L'histoire telle que la voit M. Péladeau est pourtant largement diffusée par les intellectuels du Québec depuis des décennies. C'est celle qui est enseignée dans nos écoles et racontée par notre cinéma. C'est le triste parcours d'un peuple valeureux, victime d'une longue série de brimades et de défaites, de la Conquête jusqu'au « référendum volé » de 1995 en passant par le rapport Durham.

Quelle est la pertinence de cette version martyre de notre histoire pour la société québécoise d'aujourd'hui ?

M. Péladeau pense-t-il vraiment que le Québec doit quitter le Canada parce que Louis XV a abandonné la Nouvelle-France en 1763 ou parce qu'un comte anglais a souhaité l'assimilation des francophones il y a 176 ans ?

Le deuxième volet de l'argumentaire du leader péquiste porte sur la situation économique du Québec. « De nombreux autres pays sont là pour témoigner que leur indépendance leur a procuré la richesse (pays baltes, Slovaquie, République tchèque, Norvège) », lit-on dans le programme publié par M. Péladeau pour la course à la direction.

« Le Québec pays serait la 18e puissance économique dans le monde. 18e ! C'est quand même assez formidable », s'est récemment réjoui le député Stéphane Bédard, à l'Assemblée nationale.

Ce raisonnement nous semble aussi peu porteur que le premier.
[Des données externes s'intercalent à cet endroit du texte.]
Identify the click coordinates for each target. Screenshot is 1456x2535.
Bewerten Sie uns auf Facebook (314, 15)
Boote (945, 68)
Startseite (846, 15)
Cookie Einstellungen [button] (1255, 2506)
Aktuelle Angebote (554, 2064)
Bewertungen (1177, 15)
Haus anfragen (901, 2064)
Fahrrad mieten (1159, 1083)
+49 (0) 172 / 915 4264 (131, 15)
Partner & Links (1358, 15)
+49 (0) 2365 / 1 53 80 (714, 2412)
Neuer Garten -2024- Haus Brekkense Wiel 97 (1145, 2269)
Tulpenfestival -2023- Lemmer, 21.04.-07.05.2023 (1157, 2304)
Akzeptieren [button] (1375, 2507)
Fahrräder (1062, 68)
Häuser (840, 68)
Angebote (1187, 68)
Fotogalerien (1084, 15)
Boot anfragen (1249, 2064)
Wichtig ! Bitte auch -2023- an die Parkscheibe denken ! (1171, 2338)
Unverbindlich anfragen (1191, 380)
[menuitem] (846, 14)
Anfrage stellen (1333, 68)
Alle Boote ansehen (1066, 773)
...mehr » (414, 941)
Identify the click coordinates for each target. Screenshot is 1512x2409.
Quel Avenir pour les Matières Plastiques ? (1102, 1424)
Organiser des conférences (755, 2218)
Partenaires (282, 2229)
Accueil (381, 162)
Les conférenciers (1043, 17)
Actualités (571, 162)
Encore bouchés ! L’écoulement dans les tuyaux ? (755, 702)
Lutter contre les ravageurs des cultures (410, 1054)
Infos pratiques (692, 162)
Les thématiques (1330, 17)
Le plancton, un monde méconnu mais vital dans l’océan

D'abord, si le Québec-province est déjà parmi les États les plus prospères du monde, pourquoi se séparer ? Est-ce Ottawa qui empêche le Québec d'être aussi riche que le Danemark, les États-Unis ou le Luxembourg ?

De toute façon, le lien de cause à effet indépendance-prospérité n'est pas aussi clair que le prétend Pierre Karl Péladeau. Selon l'Institut de la statistique du Québec, le PIB par habitant du Québec le place au 27e rang (et non au 18e...) parmi les 193 pays de la planète. On compte donc 166 États auxquels l'indépendance n'a pas permis de faire mieux que la province de Québec.

M. Péladeau cite les pays baltes, la République tchèque et la Slovaquie. Ce n'est pas l'indépendance qui a sorti ces pays du marasme, mais l'effondrement du communisme. Et ces États souverains restent bien moins prospères que le Québec, simple province. Pour ce qui est de la Norvège, qui s'est séparée de la Suède en 1905 (un référendum avait donné une majorité de 99,95 % au OUI...), son décollage économique date de la découverte de pétrole au large de ses côtes, à la fin des années 1960.

Le nouveau chef du PQ a confirmé la création prochaine d'un institut de recherche sur l'indépendance. À en juger par la fragilité des arguments mis de l'avant jusqu'ici par M. Péladeau, cet organisme aura beaucoup de pain sur la planche.